In that case he is to let her go as a free woman. "If you are not pleased with her, let her go wherever she wishes. You must not sell her or treat her as a slave, since you have dishonored her." (Deuteronomy 21:14) The man took her from her culture and integrated her into his own. Just as if she is a person from his own nation, he cannot sell her. An Israelite could not sell a fellow Israelite into slavery; we'll get to that portion of Scripture later in Deuteronomy. He also cannot use her as his own slave. He can't say, "Since I took you captive from another culture but you aren't going to be my wife, I'll make you into my servant instead. I'll put you out of my house and put you with the other captives." She has already been elevated above that status and cannot be returned to it. 

Because he engaged himself to her (and an engagement in ancient Israel was a legal contract almost as binding as marriage) and now wants to break up with her, he owes it to her to let her leave and go wherever she wants. He is ending their engagement not on the basis of her having been unfaithful to him, which any man could rightfully do, but simply because he no longer wants to marry her. She has been dishonored (disrespected, shamed) by his rejection and in return for making her feel this way he must grant her freedom. He has no rights over her anymore. She can go and marry another man if she wants.

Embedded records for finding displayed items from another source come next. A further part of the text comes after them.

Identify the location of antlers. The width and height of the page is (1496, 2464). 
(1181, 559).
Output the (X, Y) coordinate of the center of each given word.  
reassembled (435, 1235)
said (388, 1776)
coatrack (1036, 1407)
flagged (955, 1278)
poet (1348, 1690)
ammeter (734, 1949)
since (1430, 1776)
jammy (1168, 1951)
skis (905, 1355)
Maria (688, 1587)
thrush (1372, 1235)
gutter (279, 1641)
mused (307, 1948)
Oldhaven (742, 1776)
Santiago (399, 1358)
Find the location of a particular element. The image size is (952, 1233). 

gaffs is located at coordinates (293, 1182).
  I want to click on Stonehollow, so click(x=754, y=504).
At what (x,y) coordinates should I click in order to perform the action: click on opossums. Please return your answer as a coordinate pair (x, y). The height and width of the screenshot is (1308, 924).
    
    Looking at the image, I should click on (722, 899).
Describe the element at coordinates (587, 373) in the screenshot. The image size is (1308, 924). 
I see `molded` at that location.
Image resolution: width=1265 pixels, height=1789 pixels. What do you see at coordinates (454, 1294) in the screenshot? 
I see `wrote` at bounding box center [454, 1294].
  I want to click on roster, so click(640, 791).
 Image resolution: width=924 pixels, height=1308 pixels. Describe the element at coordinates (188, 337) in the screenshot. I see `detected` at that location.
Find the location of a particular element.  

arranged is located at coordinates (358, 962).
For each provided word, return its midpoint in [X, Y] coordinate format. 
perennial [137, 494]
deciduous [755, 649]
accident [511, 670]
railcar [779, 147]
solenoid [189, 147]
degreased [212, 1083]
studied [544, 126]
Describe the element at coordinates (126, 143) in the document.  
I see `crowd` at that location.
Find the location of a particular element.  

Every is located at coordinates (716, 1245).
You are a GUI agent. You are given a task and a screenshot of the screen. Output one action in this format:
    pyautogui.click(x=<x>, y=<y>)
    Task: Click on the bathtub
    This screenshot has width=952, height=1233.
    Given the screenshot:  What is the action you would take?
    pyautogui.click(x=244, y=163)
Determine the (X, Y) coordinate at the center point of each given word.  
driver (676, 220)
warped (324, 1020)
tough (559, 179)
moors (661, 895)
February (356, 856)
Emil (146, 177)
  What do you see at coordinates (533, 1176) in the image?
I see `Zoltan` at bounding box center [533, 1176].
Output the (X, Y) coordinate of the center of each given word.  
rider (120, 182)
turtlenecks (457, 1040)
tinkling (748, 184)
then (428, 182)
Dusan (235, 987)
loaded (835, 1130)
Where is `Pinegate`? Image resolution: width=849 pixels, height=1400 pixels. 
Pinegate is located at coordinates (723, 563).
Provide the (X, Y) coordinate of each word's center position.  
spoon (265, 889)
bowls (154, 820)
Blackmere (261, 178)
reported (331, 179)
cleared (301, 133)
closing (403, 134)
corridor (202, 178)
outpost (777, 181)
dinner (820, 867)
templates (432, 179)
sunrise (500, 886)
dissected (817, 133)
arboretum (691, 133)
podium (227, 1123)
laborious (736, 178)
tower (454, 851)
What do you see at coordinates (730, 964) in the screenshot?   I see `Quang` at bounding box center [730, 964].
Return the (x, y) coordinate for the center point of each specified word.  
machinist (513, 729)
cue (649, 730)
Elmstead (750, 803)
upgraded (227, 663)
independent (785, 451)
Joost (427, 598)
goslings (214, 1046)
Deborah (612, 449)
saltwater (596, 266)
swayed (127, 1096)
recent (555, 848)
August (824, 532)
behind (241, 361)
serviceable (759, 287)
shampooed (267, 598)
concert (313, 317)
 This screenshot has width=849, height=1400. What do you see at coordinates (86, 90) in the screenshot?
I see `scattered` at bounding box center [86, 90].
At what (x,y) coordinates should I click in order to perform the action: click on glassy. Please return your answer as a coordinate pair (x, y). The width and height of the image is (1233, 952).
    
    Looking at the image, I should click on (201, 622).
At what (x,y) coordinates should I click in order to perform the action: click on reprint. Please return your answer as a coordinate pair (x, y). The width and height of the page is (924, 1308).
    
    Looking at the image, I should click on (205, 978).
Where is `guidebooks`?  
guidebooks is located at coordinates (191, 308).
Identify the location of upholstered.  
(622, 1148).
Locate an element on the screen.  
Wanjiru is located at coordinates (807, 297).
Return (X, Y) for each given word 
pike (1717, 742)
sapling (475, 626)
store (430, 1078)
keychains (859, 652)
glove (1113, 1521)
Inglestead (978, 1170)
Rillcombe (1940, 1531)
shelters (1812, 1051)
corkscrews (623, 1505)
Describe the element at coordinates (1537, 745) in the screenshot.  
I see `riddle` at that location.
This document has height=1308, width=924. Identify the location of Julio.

This is, in essence, a divorce. Since engagement was a legal contract, breaking an engagement was also a legal procedure. You'll recall from the New Testament that when Joseph thought his fiancee Mary had been unfaithful to him, he intended to "put her away" (divorce her). They had not actually taken their marriage vows and were not having sexual relations with each other but still there was a divorce-type of legal procedure that was necessary to sever their relationship. It wasn't simple like in modern times where a person can say, "I'm not in love with you anymore. A marriage between us would be a mistake. I'm breaking up with you." In ancient Israel the man had to legally declare their union dissolved and give her divorce papers. This allowed her to marry someone else if she chose. It also, in the case of a woman who had been taken captive, served as proof of her status as a free woman. 

The Lord would have preferred Israelite men to marry only Israelite women, I'm sure, because there was always the danger that the foreign wife would cling spiritually to her old ways and perhaps entice the husband away from the Lord. But because the Lord knew some of the men would find the captive women attractive, and because He knew some of the men would give in to the temptation to sleep with these women outside the bonds of matrimony, He made allowances for the weakness of the flesh. A man could marry a foreign woman under the conditions outlined in our passage today.